R. – Sì, io ho stampato un centinaio di copie sia delle parole del Papa all’ Angelus dopo il terremoto del 29 dicembre sia di una preghiera contro il terremoto proprio per distribuirle alle comunità che mi sembra abbiano avvertito chiaramente la vicinanza del Papa, anche grazie all’aiuto fornito dal Dicastero per lo Sviluppo Umano integrale che ha contribuito con un’offerta. Una goccia in un mare di bisogni, però è significativo che la popolazione senta la vicinanza, che non si sentano abbandonati, perché questa è già una Regione difficile in cui molti giovani vanno via per ragioni di lavoro. Ora questo colpo del terremoto rischia ancora di più di dare l’impressione di una terra abbandonata. Dunque è importante che tutti avvertano la presenza della comunità e della Chiesa in generale.

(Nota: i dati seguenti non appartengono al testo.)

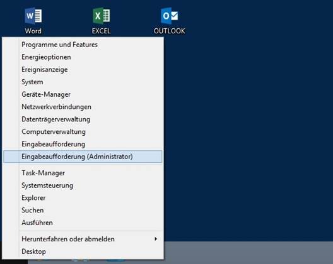Open Datenträgerverwaltung
This screenshot has width=333, height=264.
tap(83, 119)
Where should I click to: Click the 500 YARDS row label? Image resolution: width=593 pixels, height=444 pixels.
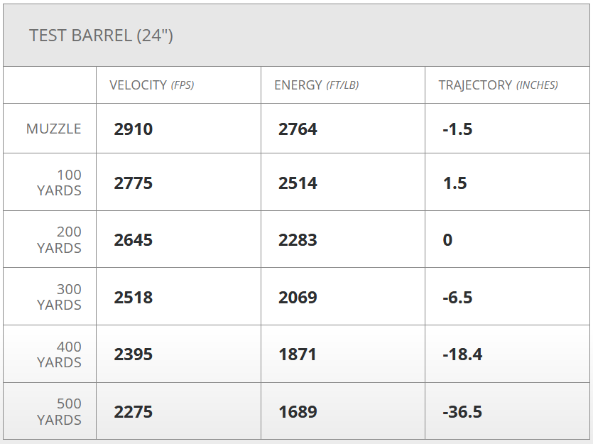(60, 411)
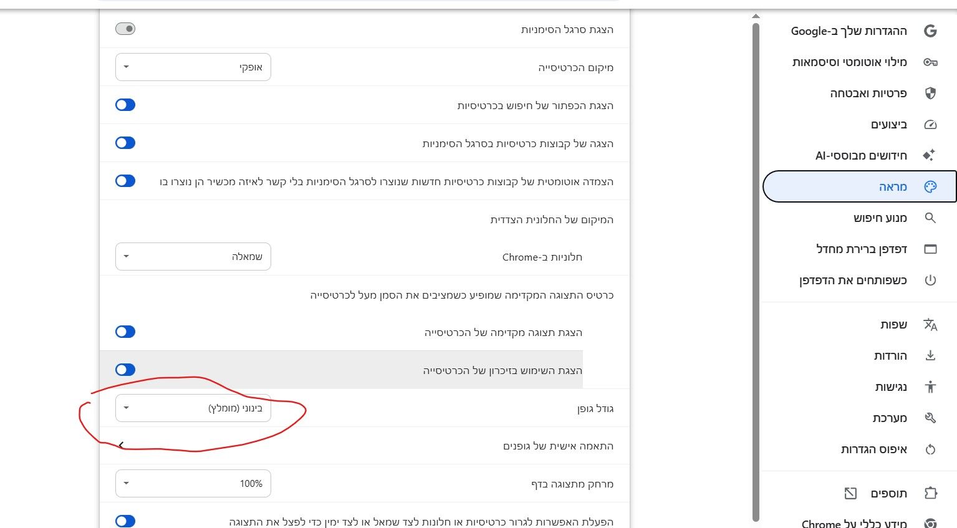This screenshot has width=957, height=528.
Task: Click the sidebar vertical scrollbar
Action: coord(756,268)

Lei ha parlato di giovani che lasciano la loro terra. Ecco, che volto ha il Paese oggi? La fuga dei giovani significa difficoltà economiche e sociali, e cosa si può fare?

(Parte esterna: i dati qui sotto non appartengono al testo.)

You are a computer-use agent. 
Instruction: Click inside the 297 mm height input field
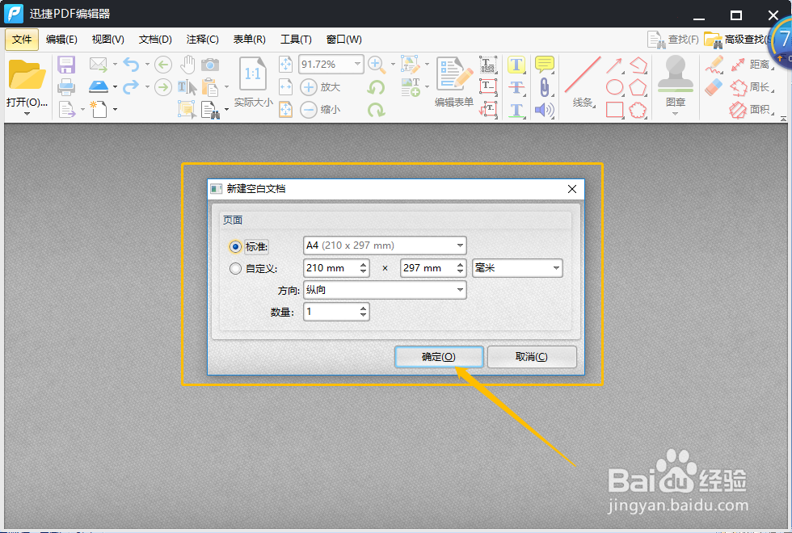pyautogui.click(x=427, y=268)
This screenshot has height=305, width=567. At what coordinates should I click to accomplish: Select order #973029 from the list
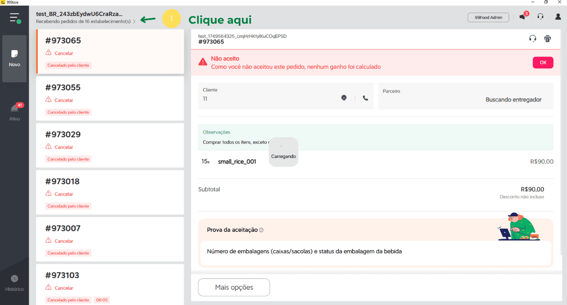tap(110, 145)
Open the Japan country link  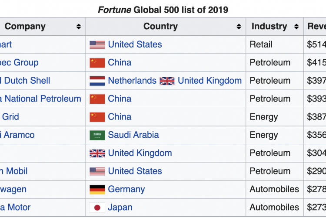point(120,208)
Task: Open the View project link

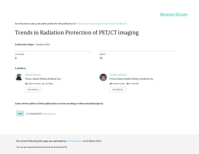Action: pyautogui.click(x=49, y=114)
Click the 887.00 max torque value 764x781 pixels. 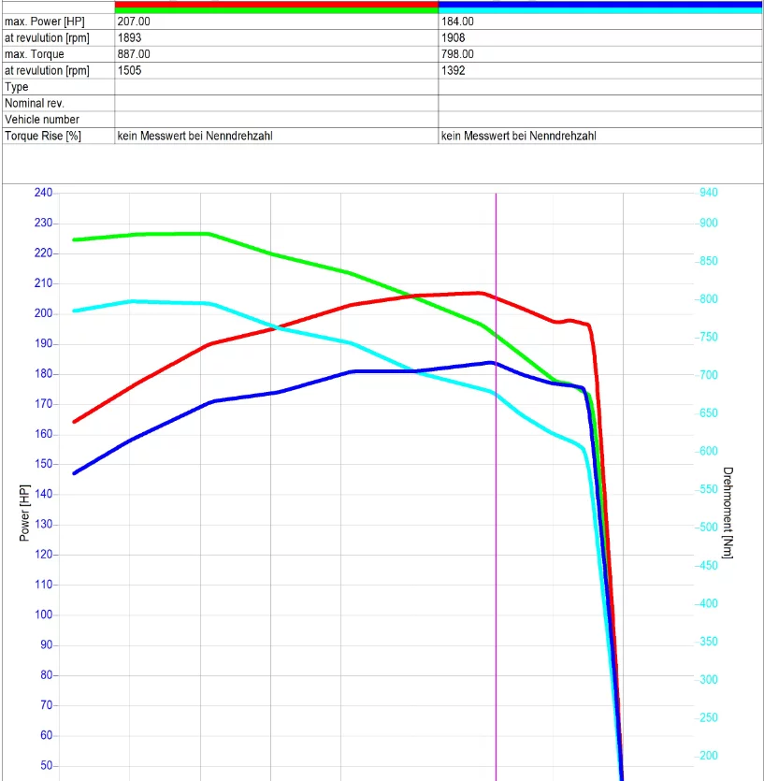click(135, 54)
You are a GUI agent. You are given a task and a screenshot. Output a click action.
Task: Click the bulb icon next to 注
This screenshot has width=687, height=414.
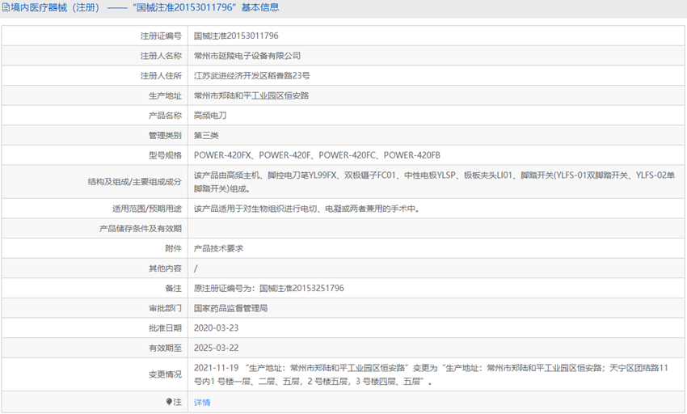click(x=169, y=402)
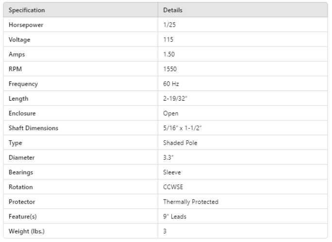Click the CCWSE rotation value

(x=173, y=187)
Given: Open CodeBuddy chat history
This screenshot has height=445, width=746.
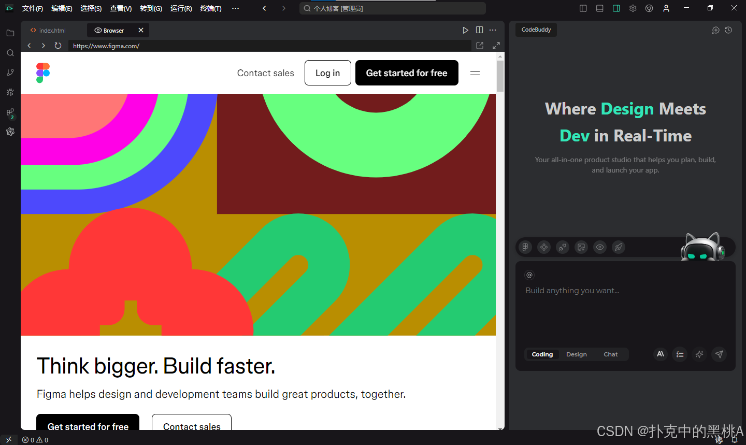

R. – La realtà é quella che si conosce già: la Croazia è un Paese che sta cercando ancora di uscire dagli effeti di una guerra terribile, avvenuta solo 25 anni fa. Dunque è normale che i giovani non trovando subito la possibilità di lavorare, vadano via. Poi il Covid ha peggiorato la situazione. Per il Paese è stato un colpo pesante perché gran parte delle entrate qui sono legate al settore turistico e questa estate è stato tutto fermo. E dunque cosa fare? E’ vero che la situazione è difficile ovunque e se si lascia il Paese ci si ritrova nelle stesse condizioni nei Paesi confinanti, però è importante che ci sia una certa stabilità. Molti giovani venivano a Zagabria, ma la stessa Zagabria è stata investita in primavera da un violento terremoto e molte zone non sono più agibili, tante chiese sono chiuse. Dunque due terremoti e poi il Covid, devo dire che è stato molto un anno difficile per tutti, un colpo molto duro all’economia e alla psicologia della gente.